Climate change: NOAA scientists describe the 2012 year as the warmest and second most extreme year on record for the contiguous U.S. in an annual publication (summary here).
According to the results, spring was the warmest ever, summer the second warmest ever, winter the fourth warmest ever and a warmer-than-average autumn.
Moreover, the annual average temperature of 55.3°F was about 3.2°F above the 20th century average, and 1.0°F above 1998, the previous warmest year.
2012 was the 15th driest year in US history: the overall precipitation was 2.57 inches below average (26.57 inches), with drought peaks in July across the US (from the Mountain West, to Great Plains, and Midwest) which resulted in the third highest wildfire destruction on record. The temperature of each state in the contiguous U.S. was in 2012 above the average annual temperature with 19 states having a record warm year and an other 26 having one of their 10 warmest. The 2012 winter was the 4th warmest ever recorded (December 2011-February 2012) and the snow cover the 3rd smallest. Spring was the warmest on record and resulted in an early growing season in many places which resulted to the widespread drought conditions for the 2012 summer, the second hottest summer on record. Finally autumn was warmer than average, but not of the same magnitude as the three previous seasons.

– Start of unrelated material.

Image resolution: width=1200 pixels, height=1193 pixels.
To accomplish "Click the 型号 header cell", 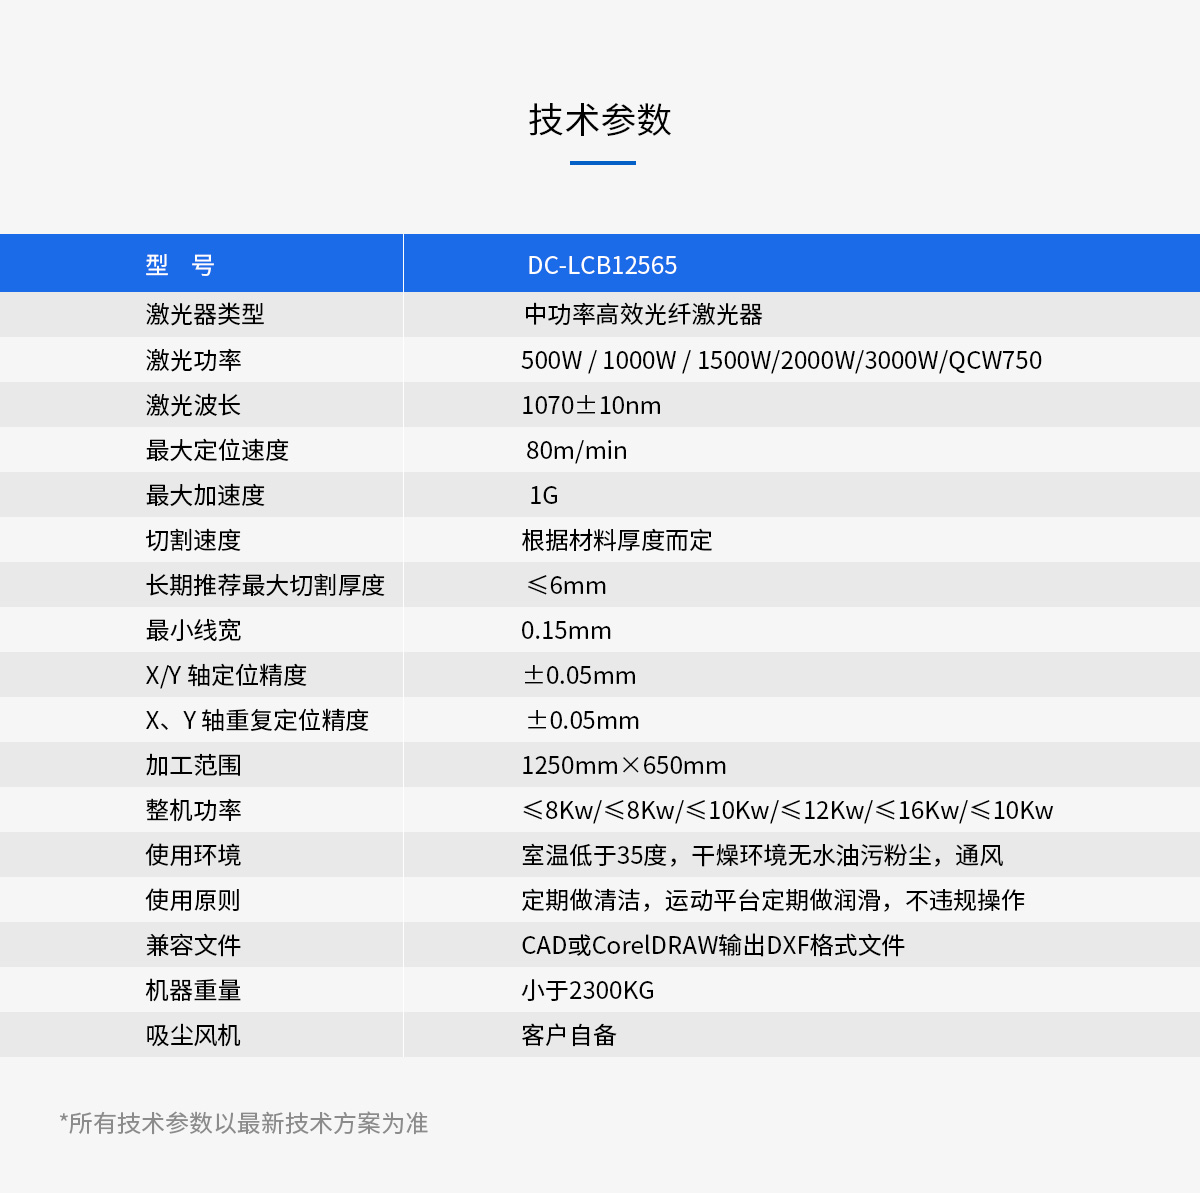I will [180, 265].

2012 is the second most extreme year for the US continental states. The 2012 U.S. Climate Extremes Index, calculated on the basis of extremes in temperature and precipitation, as well as landfalling tropical cyclones, is almost twice as high as the average value and second only after 1998. Moreover 11 nature disasters cost more than the $1 billion threshold in losses (remerber Sandy, Isaac, and tornado outbreaks experienced in the Great Plains, Texas and Southeast/Ohio Valley). Finally, with 19 named storms, ten hurricanes, and one major hurricane (Category 3 or stronger), the tropical cyclone activity across the North Atlantic was above-average in 2012, this is the third most active season for the basin.
Alaska and Hawaii
Alaska was cooler and slightly wetter with an annual temperature 2.3°F below average and an annual precipitation total 9.2 percent above average. Hawaii was plagued by moderate-to-exceptional drought.